The same thing. Relatives said that there were a lot of household chores and it was tiring. If you talk a lot, just break the casserole and ask others about trivial matters, then others will hate you and think that you are deliberately provoking trouble.

It's not easy to get along with a relationship. It is possible that if we say one more word, we will offend others. In that case, it is good to respect the lives of others. And the premise of respect is to take care of other people's affairs.

04

Words are overwhelming, avoid "crazy bars" with others.

In real life, many people like to take advantage of their "mouths", and they have to "win" others in some things, otherwise they feel uncomfortable inside.

Is it really appropriate to compete with others in terms of mouth? In my opinion, it is not quite appropriate. Because it's an impulsive act and an emotionless one.

How to understand it? First of all, if you compete to win over others, you will only have a grudge with others, and there will be no other benefits. Secondly, as long as there is the first time to raise the bar, there will be countless follow-ups. Not necessarily.

When it comes to speaking, there is no need to seek to be better than others. Others think that if we want to say that, then we just do what they want. Anyway, what others like to say, we don't want to offend others, just don't hear it.

Dealing with acquaintances and keeping 6 more eyes is considered a real high emotional intelligence

05

Combining rigidity and softness, we must make others "feel awe".

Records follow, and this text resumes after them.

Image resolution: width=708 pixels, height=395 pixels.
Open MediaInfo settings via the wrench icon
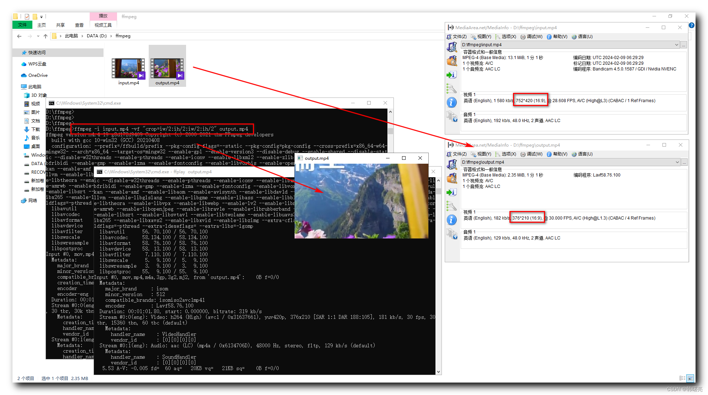452,89
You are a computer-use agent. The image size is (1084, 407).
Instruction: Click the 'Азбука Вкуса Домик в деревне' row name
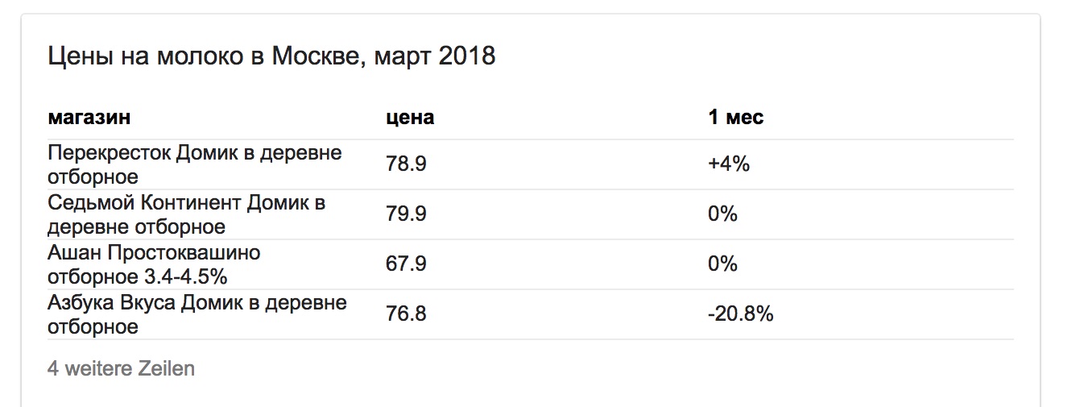coord(197,314)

Children get along, because everyone has no scheming, naturally there is no need to have any precautions. But adults are different, perhaps, you will get along with wolves in sheep's clothing.

Wolves in sheep's clothing like to bully the most, those who have no means and are defenseless. As long as others don't fear you, they will want to violate you and do bad things to you.

If we want to avoid being violated, it is actually very simple, and we need to "stand up". It is necessary to have both the heart of a bodhisattva and the means of vajra. The two are one, and others will respect us if they feel that it is very expensive to bully us.

To make others feel that there is a cost of loss, others will not act rashly. This is called "psychological deterrence". As the Art of War says, attacking the heart is the best.

06

Grievances and grievances are clear, and we must know how to "one yard is one yard".

When getting along with others, don't take other people's contributions for granted. In this world, there is no such thing as a matter of course, only "the grace of the water is reciprocated by the springs".

Get along with others, try not to confuse kindness with resentment, repay kindness when it is time to repay kindness, and take revenge when it is time to take revenge.

However, for ordinary people, it is too difficult to achieve "clear grievances". Human nature is forgetful, pursues advantages and avoids disadvantages, and generally "takes revenge", which is why there are so many tragedies.

If there is a vengeance, he will not repay the non-gentleman, and the grievances will be clear. How others treat us, then we treat others as we do to others, one thing is one thing, one report is one report, and that is enough.